● WHAT THE TASK ASKS
Give an exact copy of the lines from the beginning of the listing below to the "Task: Click the Resultats column header" line, inclusive.

============================================================

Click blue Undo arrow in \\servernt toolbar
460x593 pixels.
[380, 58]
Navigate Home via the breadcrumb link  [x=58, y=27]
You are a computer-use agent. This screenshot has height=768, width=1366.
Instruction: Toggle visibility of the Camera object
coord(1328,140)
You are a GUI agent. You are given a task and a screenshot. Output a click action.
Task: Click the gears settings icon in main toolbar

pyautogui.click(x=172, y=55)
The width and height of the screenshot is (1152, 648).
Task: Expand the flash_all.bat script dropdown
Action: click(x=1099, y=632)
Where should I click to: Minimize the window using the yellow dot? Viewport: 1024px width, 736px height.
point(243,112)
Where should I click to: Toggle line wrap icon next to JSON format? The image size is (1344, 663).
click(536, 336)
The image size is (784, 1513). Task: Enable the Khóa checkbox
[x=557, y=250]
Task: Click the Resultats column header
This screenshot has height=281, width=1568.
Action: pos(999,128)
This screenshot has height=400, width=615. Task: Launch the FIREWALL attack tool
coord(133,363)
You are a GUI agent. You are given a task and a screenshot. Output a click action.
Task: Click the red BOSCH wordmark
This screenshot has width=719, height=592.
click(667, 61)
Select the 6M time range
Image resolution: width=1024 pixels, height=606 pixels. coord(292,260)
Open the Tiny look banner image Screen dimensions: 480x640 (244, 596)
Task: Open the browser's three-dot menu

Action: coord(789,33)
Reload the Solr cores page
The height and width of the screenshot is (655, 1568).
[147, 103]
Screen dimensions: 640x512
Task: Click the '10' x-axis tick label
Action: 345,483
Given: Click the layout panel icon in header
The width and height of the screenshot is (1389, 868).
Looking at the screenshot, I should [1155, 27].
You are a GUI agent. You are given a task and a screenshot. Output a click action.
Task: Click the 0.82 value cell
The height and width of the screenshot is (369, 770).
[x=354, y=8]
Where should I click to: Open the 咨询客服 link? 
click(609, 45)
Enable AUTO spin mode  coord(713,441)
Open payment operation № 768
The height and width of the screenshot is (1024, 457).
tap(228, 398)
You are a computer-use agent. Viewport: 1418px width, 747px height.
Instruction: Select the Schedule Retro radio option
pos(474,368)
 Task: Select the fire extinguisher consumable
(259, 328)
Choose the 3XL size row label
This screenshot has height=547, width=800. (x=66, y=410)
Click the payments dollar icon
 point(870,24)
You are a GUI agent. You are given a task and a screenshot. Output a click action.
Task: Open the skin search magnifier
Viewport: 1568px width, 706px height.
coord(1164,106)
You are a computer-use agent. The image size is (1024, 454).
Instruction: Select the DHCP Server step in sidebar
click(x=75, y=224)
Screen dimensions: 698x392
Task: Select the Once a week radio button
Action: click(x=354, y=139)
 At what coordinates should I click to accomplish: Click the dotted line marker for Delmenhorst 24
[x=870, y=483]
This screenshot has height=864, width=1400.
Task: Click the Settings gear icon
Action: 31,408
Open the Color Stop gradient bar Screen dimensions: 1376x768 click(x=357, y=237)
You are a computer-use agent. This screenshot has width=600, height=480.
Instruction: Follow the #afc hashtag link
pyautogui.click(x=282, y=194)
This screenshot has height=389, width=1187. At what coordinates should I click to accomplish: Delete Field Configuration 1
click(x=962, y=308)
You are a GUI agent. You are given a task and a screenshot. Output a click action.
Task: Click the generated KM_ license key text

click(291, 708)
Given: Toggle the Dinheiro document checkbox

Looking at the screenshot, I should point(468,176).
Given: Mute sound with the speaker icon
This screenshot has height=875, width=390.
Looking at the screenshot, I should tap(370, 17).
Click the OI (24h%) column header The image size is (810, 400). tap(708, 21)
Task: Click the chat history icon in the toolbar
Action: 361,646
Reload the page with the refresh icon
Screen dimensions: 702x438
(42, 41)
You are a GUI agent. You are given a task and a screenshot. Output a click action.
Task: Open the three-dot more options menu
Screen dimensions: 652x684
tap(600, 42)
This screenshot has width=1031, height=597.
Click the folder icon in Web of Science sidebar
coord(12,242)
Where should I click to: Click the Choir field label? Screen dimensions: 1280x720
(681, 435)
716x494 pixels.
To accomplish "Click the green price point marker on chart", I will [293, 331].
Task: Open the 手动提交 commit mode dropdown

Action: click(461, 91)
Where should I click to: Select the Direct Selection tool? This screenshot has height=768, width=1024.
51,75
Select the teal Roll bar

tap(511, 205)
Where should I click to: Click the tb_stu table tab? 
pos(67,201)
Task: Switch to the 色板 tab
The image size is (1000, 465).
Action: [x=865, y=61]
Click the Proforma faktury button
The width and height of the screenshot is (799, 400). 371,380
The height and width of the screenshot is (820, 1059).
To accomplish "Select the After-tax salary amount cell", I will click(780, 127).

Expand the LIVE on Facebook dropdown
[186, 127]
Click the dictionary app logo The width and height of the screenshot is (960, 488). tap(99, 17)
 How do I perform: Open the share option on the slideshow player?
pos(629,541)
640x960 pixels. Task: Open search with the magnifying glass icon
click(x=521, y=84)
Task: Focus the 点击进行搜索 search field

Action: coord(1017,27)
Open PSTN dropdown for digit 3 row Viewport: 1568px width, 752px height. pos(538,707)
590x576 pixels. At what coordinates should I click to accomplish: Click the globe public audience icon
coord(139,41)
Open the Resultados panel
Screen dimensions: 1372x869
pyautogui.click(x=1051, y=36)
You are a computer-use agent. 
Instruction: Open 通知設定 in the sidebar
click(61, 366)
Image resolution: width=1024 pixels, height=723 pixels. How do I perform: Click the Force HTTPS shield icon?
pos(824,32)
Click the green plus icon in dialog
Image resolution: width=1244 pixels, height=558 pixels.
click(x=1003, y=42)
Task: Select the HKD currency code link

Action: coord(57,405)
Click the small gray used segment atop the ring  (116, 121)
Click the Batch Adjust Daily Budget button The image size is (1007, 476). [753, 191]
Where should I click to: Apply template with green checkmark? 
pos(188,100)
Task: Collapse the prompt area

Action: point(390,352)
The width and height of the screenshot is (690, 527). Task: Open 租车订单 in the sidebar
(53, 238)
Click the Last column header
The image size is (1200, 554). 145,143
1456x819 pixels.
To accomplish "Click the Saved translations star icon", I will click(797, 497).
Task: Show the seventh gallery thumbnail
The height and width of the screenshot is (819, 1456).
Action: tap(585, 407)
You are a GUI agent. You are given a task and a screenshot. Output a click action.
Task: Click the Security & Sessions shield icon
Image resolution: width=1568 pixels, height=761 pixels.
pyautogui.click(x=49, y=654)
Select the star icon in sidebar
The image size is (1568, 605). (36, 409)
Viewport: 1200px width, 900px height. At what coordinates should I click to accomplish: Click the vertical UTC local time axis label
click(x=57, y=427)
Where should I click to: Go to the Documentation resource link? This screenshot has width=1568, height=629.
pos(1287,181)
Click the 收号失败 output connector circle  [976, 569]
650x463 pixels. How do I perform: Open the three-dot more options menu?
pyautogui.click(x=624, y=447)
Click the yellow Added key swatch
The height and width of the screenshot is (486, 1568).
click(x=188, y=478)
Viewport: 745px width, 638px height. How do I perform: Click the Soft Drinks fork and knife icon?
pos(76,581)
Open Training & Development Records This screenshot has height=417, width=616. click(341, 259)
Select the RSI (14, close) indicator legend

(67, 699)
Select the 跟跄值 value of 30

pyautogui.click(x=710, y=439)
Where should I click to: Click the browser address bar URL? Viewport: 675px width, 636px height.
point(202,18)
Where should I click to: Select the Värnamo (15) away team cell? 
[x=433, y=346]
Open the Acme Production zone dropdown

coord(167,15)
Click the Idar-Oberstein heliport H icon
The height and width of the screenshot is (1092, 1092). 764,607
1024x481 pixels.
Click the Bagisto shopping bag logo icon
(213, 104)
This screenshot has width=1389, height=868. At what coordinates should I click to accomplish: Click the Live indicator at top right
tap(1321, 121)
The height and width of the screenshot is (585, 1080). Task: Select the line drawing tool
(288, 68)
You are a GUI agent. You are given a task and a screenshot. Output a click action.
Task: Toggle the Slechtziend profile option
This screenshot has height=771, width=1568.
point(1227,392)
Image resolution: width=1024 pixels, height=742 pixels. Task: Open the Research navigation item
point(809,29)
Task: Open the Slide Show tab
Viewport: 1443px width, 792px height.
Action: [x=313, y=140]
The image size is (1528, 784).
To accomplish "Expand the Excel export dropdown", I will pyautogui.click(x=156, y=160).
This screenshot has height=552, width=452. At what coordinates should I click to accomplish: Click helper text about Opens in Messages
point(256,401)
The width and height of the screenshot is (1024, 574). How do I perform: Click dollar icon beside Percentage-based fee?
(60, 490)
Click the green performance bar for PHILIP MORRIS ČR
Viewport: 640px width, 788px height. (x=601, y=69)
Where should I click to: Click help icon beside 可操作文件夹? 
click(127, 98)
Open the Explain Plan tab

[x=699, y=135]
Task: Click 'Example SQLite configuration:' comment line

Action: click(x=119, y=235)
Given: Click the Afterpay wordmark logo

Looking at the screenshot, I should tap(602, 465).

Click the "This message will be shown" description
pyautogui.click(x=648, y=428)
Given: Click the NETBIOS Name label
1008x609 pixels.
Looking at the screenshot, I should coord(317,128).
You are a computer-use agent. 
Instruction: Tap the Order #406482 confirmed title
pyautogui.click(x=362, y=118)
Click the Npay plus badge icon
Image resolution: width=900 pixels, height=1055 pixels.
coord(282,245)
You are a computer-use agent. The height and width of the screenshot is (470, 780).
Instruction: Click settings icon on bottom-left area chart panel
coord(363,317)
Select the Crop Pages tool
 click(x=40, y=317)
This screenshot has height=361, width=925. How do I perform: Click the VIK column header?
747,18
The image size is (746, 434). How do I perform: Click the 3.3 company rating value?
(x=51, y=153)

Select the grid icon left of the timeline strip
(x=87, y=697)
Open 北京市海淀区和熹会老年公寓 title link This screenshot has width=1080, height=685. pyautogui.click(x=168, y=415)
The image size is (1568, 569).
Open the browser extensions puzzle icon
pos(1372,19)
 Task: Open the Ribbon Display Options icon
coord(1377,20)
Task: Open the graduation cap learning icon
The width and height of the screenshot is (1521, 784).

============================================================

● EXERCISE RESPONSE
Click blue Undo arrow in \\servernt toolbar
460x593 pixels.
[380, 58]
Navigate Home via the breadcrumb link  [x=58, y=27]
You are a computer-use agent. This screenshot has height=768, width=1366.
Instruction: Toggle visibility of the Camera object
coord(1328,140)
You are a GUI agent. You are given a task and a screenshot. Output a click action.
Task: Click the gears settings icon in main toolbar

pyautogui.click(x=172, y=55)
The width and height of the screenshot is (1152, 648).
Task: Expand the flash_all.bat script dropdown
Action: click(x=1099, y=632)
Where should I click to: Minimize the window using the yellow dot? Viewport: 1024px width, 736px height.
point(243,112)
Where should I click to: Toggle line wrap icon next to JSON format? The image size is (1344, 663).
click(536, 336)
The image size is (784, 1513). Task: Enable the Khóa checkbox
[x=557, y=250]
Task: Click the Resultats column header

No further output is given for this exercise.